• Saved data entries:

<<<<

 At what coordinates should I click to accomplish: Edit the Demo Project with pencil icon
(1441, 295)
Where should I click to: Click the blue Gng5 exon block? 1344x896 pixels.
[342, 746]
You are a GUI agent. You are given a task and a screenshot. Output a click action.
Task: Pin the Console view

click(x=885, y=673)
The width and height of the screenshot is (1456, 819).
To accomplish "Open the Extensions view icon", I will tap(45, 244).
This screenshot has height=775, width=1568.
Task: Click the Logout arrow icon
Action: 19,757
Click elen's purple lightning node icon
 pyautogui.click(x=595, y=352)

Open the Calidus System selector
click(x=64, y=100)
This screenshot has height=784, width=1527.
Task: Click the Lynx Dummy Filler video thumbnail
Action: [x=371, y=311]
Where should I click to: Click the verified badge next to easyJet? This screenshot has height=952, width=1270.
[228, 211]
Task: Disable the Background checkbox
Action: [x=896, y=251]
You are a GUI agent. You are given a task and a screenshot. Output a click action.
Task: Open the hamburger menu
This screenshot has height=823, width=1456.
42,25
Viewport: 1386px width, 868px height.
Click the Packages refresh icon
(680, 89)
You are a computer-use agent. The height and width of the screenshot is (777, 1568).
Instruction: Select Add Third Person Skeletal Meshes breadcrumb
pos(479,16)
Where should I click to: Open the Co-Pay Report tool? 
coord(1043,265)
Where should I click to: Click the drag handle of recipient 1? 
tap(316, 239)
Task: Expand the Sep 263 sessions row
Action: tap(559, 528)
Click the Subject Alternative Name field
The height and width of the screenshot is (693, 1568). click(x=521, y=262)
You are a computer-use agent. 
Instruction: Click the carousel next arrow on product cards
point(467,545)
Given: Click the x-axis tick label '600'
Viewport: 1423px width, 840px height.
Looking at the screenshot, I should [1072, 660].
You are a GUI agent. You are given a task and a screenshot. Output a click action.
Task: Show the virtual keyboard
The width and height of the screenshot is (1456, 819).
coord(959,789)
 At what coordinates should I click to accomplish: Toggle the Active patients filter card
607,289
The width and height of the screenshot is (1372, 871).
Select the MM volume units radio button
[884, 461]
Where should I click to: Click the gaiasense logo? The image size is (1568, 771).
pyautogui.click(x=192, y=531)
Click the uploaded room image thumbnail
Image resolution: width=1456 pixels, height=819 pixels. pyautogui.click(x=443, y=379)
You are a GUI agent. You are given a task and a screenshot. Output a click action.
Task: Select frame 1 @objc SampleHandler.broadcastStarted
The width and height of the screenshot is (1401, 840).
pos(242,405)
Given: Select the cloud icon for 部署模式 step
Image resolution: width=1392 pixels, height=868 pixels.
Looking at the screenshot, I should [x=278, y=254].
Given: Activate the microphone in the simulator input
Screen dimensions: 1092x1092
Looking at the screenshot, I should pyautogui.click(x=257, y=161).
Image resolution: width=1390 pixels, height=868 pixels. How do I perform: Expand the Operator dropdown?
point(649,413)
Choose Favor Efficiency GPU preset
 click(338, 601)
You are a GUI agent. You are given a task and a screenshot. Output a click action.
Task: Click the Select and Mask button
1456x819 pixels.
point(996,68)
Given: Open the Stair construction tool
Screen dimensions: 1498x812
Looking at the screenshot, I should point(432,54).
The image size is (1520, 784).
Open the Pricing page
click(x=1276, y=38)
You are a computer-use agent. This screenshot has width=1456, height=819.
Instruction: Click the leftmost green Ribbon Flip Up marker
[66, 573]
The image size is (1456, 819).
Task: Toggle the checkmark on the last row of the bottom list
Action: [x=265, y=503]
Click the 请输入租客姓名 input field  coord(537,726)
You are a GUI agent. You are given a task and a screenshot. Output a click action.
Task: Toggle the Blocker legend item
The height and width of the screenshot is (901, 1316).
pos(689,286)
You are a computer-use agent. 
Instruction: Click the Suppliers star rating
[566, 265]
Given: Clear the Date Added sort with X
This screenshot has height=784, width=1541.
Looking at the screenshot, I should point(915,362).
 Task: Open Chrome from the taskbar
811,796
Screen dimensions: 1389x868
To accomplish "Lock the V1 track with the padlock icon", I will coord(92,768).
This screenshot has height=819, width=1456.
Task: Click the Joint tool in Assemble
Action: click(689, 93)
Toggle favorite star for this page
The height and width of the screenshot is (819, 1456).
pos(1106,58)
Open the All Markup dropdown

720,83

>>>>

• Your objective: Above are some records; extract every one of them exactly.

• Answer to this problem:
 At what coordinates should I click to accomplish: Edit the Demo Project with pencil icon
(1441, 295)
Where should I click to: Click the blue Gng5 exon block? 1344x896 pixels.
[342, 746]
You are a GUI agent. You are given a task and a screenshot. Output a click action.
Task: Pin the Console view

click(x=885, y=673)
The width and height of the screenshot is (1456, 819).
To accomplish "Open the Extensions view icon", I will tap(45, 244).
This screenshot has height=775, width=1568.
Task: Click the Logout arrow icon
Action: 19,757
Click elen's purple lightning node icon
 pyautogui.click(x=595, y=352)

Open the Calidus System selector
click(x=64, y=100)
This screenshot has height=784, width=1527.
Task: Click the Lynx Dummy Filler video thumbnail
Action: [x=371, y=311]
Where should I click to: Click the verified badge next to easyJet? This screenshot has height=952, width=1270.
[228, 211]
Task: Disable the Background checkbox
Action: [x=896, y=251]
You are a GUI agent. You are given a task and a screenshot. Output a click action.
Task: Open the hamburger menu
This screenshot has height=823, width=1456.
42,25
Viewport: 1386px width, 868px height.
Click the Packages refresh icon
(680, 89)
You are a computer-use agent. The height and width of the screenshot is (777, 1568).
Instruction: Select Add Third Person Skeletal Meshes breadcrumb
pos(479,16)
Where should I click to: Open the Co-Pay Report tool? 
coord(1043,265)
Where should I click to: Click the drag handle of recipient 1? 
tap(316, 239)
Task: Expand the Sep 263 sessions row
Action: tap(559, 528)
Click the Subject Alternative Name field
The height and width of the screenshot is (693, 1568). click(x=521, y=262)
You are a computer-use agent. 
Instruction: Click the carousel next arrow on product cards
point(467,545)
Given: Click the x-axis tick label '600'
Viewport: 1423px width, 840px height.
Looking at the screenshot, I should [1072, 660].
You are a GUI agent. You are given a task and a screenshot. Output a click action.
Task: Show the virtual keyboard
The width and height of the screenshot is (1456, 819).
coord(959,789)
 At what coordinates should I click to accomplish: Toggle the Active patients filter card
607,289
The width and height of the screenshot is (1372, 871).
Select the MM volume units radio button
[884, 461]
Where should I click to: Click the gaiasense logo? The image size is (1568, 771).
pyautogui.click(x=192, y=531)
Click the uploaded room image thumbnail
Image resolution: width=1456 pixels, height=819 pixels. pyautogui.click(x=443, y=379)
You are a GUI agent. You are given a task and a screenshot. Output a click action.
Task: Select frame 1 @objc SampleHandler.broadcastStarted
The width and height of the screenshot is (1401, 840).
pos(242,405)
Given: Select the cloud icon for 部署模式 step
Image resolution: width=1392 pixels, height=868 pixels.
Looking at the screenshot, I should [x=278, y=254].
Given: Activate the microphone in the simulator input
Screen dimensions: 1092x1092
Looking at the screenshot, I should pyautogui.click(x=257, y=161).
Image resolution: width=1390 pixels, height=868 pixels. How do I perform: Expand the Operator dropdown?
point(649,413)
Choose Favor Efficiency GPU preset
 click(338, 601)
You are a GUI agent. You are given a task and a screenshot. Output a click action.
Task: Click the Select and Mask button
1456x819 pixels.
point(996,68)
Given: Open the Stair construction tool
Screen dimensions: 1498x812
Looking at the screenshot, I should point(432,54).
The image size is (1520, 784).
Open the Pricing page
click(x=1276, y=38)
You are a computer-use agent. This screenshot has width=1456, height=819.
Instruction: Click the leftmost green Ribbon Flip Up marker
[66, 573]
The image size is (1456, 819).
Task: Toggle the checkmark on the last row of the bottom list
Action: [x=265, y=503]
Click the 请输入租客姓名 input field  coord(537,726)
You are a GUI agent. You are given a task and a screenshot. Output a click action.
Task: Toggle the Blocker legend item
The height and width of the screenshot is (901, 1316).
pos(689,286)
You are a computer-use agent. 
Instruction: Click the Suppliers star rating
[566, 265]
Given: Clear the Date Added sort with X
This screenshot has height=784, width=1541.
Looking at the screenshot, I should point(915,362).
 Task: Open Chrome from the taskbar
811,796
Screen dimensions: 1389x868
To accomplish "Lock the V1 track with the padlock icon", I will coord(92,768).
This screenshot has height=819, width=1456.
Task: Click the Joint tool in Assemble
Action: click(689, 93)
Toggle favorite star for this page
The height and width of the screenshot is (819, 1456).
pos(1106,58)
Open the All Markup dropdown

720,83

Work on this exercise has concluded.